Task goal: Restate the entries below word for word, omitting nothing.

Extracted entries:
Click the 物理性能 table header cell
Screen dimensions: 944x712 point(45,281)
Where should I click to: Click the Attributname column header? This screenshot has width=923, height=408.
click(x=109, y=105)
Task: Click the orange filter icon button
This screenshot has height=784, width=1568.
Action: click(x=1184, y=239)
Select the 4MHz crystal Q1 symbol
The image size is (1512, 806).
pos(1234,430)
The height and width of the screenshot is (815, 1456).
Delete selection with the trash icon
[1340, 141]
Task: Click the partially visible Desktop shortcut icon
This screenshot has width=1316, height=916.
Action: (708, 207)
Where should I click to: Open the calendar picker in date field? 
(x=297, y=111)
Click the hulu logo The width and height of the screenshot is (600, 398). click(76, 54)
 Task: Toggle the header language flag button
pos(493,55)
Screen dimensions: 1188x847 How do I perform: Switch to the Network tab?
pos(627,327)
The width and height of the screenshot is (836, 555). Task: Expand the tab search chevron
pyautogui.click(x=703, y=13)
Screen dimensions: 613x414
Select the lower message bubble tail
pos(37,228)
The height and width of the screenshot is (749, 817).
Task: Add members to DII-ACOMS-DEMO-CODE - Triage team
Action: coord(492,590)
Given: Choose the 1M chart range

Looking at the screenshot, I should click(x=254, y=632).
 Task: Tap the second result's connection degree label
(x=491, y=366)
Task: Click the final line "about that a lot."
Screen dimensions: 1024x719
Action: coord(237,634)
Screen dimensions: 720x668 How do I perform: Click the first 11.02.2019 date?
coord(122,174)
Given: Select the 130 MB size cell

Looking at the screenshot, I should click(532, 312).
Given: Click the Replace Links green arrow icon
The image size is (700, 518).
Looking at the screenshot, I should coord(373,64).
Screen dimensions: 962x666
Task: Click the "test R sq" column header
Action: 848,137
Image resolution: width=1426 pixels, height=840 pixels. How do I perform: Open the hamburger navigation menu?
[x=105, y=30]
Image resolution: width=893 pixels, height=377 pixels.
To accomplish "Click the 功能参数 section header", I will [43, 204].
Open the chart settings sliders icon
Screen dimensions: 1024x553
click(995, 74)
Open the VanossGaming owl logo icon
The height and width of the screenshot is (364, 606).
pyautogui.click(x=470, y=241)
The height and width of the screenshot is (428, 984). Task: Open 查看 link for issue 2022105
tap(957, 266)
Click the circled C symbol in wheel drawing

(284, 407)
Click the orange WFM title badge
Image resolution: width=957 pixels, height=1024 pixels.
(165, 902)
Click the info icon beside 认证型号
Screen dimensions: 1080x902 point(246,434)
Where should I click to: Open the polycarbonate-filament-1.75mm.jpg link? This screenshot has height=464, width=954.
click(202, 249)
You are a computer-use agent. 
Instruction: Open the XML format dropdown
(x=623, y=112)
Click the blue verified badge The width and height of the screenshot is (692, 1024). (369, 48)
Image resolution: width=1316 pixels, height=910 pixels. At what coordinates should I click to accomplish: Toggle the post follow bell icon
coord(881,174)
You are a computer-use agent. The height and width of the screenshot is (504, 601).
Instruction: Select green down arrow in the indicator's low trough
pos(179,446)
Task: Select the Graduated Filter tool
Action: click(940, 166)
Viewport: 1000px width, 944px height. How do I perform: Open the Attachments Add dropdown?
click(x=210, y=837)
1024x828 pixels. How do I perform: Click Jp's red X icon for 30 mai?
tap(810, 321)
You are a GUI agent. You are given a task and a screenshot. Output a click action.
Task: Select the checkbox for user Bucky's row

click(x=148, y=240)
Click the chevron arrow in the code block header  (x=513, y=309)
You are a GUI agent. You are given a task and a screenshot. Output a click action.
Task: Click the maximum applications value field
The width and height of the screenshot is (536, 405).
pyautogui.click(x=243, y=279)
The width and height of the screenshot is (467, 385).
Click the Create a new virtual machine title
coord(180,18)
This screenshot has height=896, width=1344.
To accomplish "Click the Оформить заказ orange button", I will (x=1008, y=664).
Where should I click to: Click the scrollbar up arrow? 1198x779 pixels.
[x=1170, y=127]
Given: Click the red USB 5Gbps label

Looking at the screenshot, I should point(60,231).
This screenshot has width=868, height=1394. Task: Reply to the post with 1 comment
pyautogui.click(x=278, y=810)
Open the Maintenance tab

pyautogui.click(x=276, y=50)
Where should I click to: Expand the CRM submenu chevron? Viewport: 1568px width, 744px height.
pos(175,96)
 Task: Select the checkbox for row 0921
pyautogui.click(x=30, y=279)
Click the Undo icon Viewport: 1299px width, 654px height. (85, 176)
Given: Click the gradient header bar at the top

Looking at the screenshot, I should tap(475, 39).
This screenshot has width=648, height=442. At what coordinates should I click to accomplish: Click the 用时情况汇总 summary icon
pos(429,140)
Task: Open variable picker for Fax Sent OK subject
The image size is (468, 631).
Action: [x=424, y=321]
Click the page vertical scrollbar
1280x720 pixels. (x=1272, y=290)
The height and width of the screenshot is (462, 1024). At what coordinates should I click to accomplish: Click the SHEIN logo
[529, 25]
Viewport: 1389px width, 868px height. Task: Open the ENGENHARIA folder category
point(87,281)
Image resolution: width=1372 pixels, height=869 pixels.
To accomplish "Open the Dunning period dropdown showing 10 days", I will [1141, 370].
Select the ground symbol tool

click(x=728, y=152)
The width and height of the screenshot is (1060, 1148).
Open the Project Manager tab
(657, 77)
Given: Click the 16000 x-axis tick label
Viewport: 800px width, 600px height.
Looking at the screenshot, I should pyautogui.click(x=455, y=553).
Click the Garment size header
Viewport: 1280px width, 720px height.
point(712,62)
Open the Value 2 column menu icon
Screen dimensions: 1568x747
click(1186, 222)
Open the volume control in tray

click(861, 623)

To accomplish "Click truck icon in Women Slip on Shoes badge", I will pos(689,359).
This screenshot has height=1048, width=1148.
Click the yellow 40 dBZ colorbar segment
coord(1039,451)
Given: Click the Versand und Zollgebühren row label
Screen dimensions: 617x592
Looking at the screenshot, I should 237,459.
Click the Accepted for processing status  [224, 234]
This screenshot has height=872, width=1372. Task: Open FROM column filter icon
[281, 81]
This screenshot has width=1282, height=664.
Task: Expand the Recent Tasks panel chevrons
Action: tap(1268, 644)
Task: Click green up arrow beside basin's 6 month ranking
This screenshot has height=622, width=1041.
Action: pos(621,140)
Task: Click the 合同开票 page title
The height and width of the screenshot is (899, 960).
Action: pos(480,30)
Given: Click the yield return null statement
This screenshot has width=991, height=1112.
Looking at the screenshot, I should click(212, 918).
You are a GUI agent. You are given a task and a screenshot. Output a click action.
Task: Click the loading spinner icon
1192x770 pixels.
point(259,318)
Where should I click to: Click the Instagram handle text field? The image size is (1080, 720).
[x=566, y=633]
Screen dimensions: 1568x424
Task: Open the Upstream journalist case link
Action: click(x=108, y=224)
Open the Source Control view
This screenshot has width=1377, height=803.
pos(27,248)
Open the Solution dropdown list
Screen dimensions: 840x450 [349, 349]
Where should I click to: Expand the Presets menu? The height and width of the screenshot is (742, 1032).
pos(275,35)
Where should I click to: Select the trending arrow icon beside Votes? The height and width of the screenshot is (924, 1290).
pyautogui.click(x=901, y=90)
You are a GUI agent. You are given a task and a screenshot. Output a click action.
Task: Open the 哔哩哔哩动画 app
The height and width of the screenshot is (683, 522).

Exercise solution:
Click the 物理性能 table header cell
Screen dimensions: 944x712 point(45,281)
Where should I click to: Click the Attributname column header? This screenshot has width=923, height=408.
click(x=109, y=105)
Task: Click the orange filter icon button
This screenshot has height=784, width=1568.
Action: click(x=1184, y=239)
Select the 4MHz crystal Q1 symbol
The image size is (1512, 806).
pos(1234,430)
The height and width of the screenshot is (815, 1456).
Delete selection with the trash icon
[1340, 141]
Task: Click the partially visible Desktop shortcut icon
This screenshot has width=1316, height=916.
Action: (708, 207)
Where should I click to: Open the calendar picker in date field? 
(x=297, y=111)
Click the hulu logo The width and height of the screenshot is (600, 398). click(76, 54)
 Task: Toggle the header language flag button
pos(493,55)
Screen dimensions: 1188x847 How do I perform: Switch to the Network tab?
pos(627,327)
The width and height of the screenshot is (836, 555). Task: Expand the tab search chevron
pyautogui.click(x=703, y=13)
Screen dimensions: 613x414
Select the lower message bubble tail
pos(37,228)
The height and width of the screenshot is (749, 817).
Task: Add members to DII-ACOMS-DEMO-CODE - Triage team
Action: coord(492,590)
Given: Choose the 1M chart range

Looking at the screenshot, I should click(x=254, y=632).
 Task: Tap the second result's connection degree label
(x=491, y=366)
Task: Click the final line "about that a lot."
Screen dimensions: 1024x719
Action: coord(237,634)
Screen dimensions: 720x668 How do I perform: Click the first 11.02.2019 date?
coord(122,174)
Given: Select the 130 MB size cell

Looking at the screenshot, I should click(532, 312).
Given: Click the Replace Links green arrow icon
The image size is (700, 518).
Looking at the screenshot, I should coord(373,64).
Screen dimensions: 962x666
Task: Click the "test R sq" column header
Action: 848,137
Image resolution: width=1426 pixels, height=840 pixels. How do I perform: Open the hamburger navigation menu?
[x=105, y=30]
Image resolution: width=893 pixels, height=377 pixels.
To accomplish "Click the 功能参数 section header", I will [43, 204].
Open the chart settings sliders icon
Screen dimensions: 1024x553
click(995, 74)
Open the VanossGaming owl logo icon
The height and width of the screenshot is (364, 606).
pyautogui.click(x=470, y=241)
The height and width of the screenshot is (428, 984). Task: Open 查看 link for issue 2022105
tap(957, 266)
Click the circled C symbol in wheel drawing

(284, 407)
Click the orange WFM title badge
Image resolution: width=957 pixels, height=1024 pixels.
(165, 902)
Click the info icon beside 认证型号
Screen dimensions: 1080x902 point(246,434)
Where should I click to: Open the polycarbonate-filament-1.75mm.jpg link? This screenshot has height=464, width=954.
click(202, 249)
You are a computer-use agent. 
Instruction: Open the XML format dropdown
(x=623, y=112)
Click the blue verified badge The width and height of the screenshot is (692, 1024). (369, 48)
Image resolution: width=1316 pixels, height=910 pixels. At what coordinates should I click to accomplish: Toggle the post follow bell icon
coord(881,174)
You are a computer-use agent. The height and width of the screenshot is (504, 601).
Instruction: Select green down arrow in the indicator's low trough
pos(179,446)
Task: Select the Graduated Filter tool
Action: click(940, 166)
Viewport: 1000px width, 944px height. How do I perform: Open the Attachments Add dropdown?
click(x=210, y=837)
1024x828 pixels. How do I perform: Click Jp's red X icon for 30 mai?
tap(810, 321)
You are a GUI agent. You are given a task and a screenshot. Output a click action.
Task: Select the checkbox for user Bucky's row

click(x=148, y=240)
Click the chevron arrow in the code block header  (x=513, y=309)
You are a GUI agent. You are given a task and a screenshot. Output a click action.
Task: Click the maximum applications value field
The width and height of the screenshot is (536, 405).
pyautogui.click(x=243, y=279)
The width and height of the screenshot is (467, 385).
Click the Create a new virtual machine title
coord(180,18)
This screenshot has height=896, width=1344.
To accomplish "Click the Оформить заказ orange button", I will (x=1008, y=664).
Where should I click to: Click the scrollbar up arrow? 1198x779 pixels.
[x=1170, y=127]
Given: Click the red USB 5Gbps label

Looking at the screenshot, I should point(60,231).
This screenshot has width=868, height=1394. Task: Reply to the post with 1 comment
pyautogui.click(x=278, y=810)
Open the Maintenance tab

pyautogui.click(x=276, y=50)
Where should I click to: Expand the CRM submenu chevron? Viewport: 1568px width, 744px height.
pos(175,96)
 Task: Select the checkbox for row 0921
pyautogui.click(x=30, y=279)
Click the Undo icon Viewport: 1299px width, 654px height. (85, 176)
Given: Click the gradient header bar at the top

Looking at the screenshot, I should tap(475, 39).
This screenshot has width=648, height=442. At what coordinates should I click to accomplish: Click the 用时情况汇总 summary icon
pos(429,140)
Task: Open variable picker for Fax Sent OK subject
The image size is (468, 631).
Action: [x=424, y=321]
Click the page vertical scrollbar
1280x720 pixels. (x=1272, y=290)
The height and width of the screenshot is (462, 1024). At what coordinates should I click to accomplish: Click the SHEIN logo
[529, 25]
Viewport: 1389px width, 868px height. Task: Open the ENGENHARIA folder category
point(87,281)
Image resolution: width=1372 pixels, height=869 pixels.
To accomplish "Open the Dunning period dropdown showing 10 days", I will [1141, 370].
Select the ground symbol tool

click(x=728, y=152)
The width and height of the screenshot is (1060, 1148).
Open the Project Manager tab
(657, 77)
Given: Click the 16000 x-axis tick label
Viewport: 800px width, 600px height.
Looking at the screenshot, I should pyautogui.click(x=455, y=553).
Click the Garment size header
Viewport: 1280px width, 720px height.
point(712,62)
Open the Value 2 column menu icon
Screen dimensions: 1568x747
click(1186, 222)
Open the volume control in tray

click(861, 623)

To accomplish "Click truck icon in Women Slip on Shoes badge", I will pos(689,359).
This screenshot has height=1048, width=1148.
Click the yellow 40 dBZ colorbar segment
coord(1039,451)
Given: Click the Versand und Zollgebühren row label
Screen dimensions: 617x592
Looking at the screenshot, I should 237,459.
Click the Accepted for processing status  [224, 234]
This screenshot has height=872, width=1372. Task: Open FROM column filter icon
[281, 81]
This screenshot has width=1282, height=664.
Task: Expand the Recent Tasks panel chevrons
Action: tap(1268, 644)
Task: Click green up arrow beside basin's 6 month ranking
This screenshot has height=622, width=1041.
Action: pos(621,140)
Task: Click the 合同开票 page title
The height and width of the screenshot is (899, 960).
Action: pos(480,30)
Given: Click the yield return null statement
This screenshot has width=991, height=1112.
Looking at the screenshot, I should click(212, 918).
You are a GUI agent. You are given a task and a screenshot. Output a click action.
Task: Click the loading spinner icon
1192x770 pixels.
point(259,318)
Where should I click to: Click the Instagram handle text field? The image size is (1080, 720).
[x=566, y=633]
Screen dimensions: 1568x424
Task: Open the Upstream journalist case link
Action: click(x=108, y=224)
Open the Source Control view
This screenshot has width=1377, height=803.
pos(27,248)
Open the Solution dropdown list
Screen dimensions: 840x450 [349, 349]
Where should I click to: Expand the Presets menu? The height and width of the screenshot is (742, 1032).
pos(275,35)
Where should I click to: Select the trending arrow icon beside Votes? The height and width of the screenshot is (924, 1290).
pyautogui.click(x=901, y=90)
You are a GUI agent. You are given a task and a screenshot. Output a click action.
Task: Open the 哔哩哔哩动画 app
The height and width of the screenshot is (683, 522).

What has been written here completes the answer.